▶ What this task involves: Update the listing below by replacing "icon" with "symbol" and keeping everything else unchanged.

----

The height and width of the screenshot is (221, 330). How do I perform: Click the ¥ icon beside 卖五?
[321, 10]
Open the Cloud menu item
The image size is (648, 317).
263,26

----

▶ Solution for this exercise:
The height and width of the screenshot is (221, 330). How do I perform: Click the ¥ symbol beside 卖五?
[321, 10]
Open the Cloud menu item
The image size is (648, 317).
263,26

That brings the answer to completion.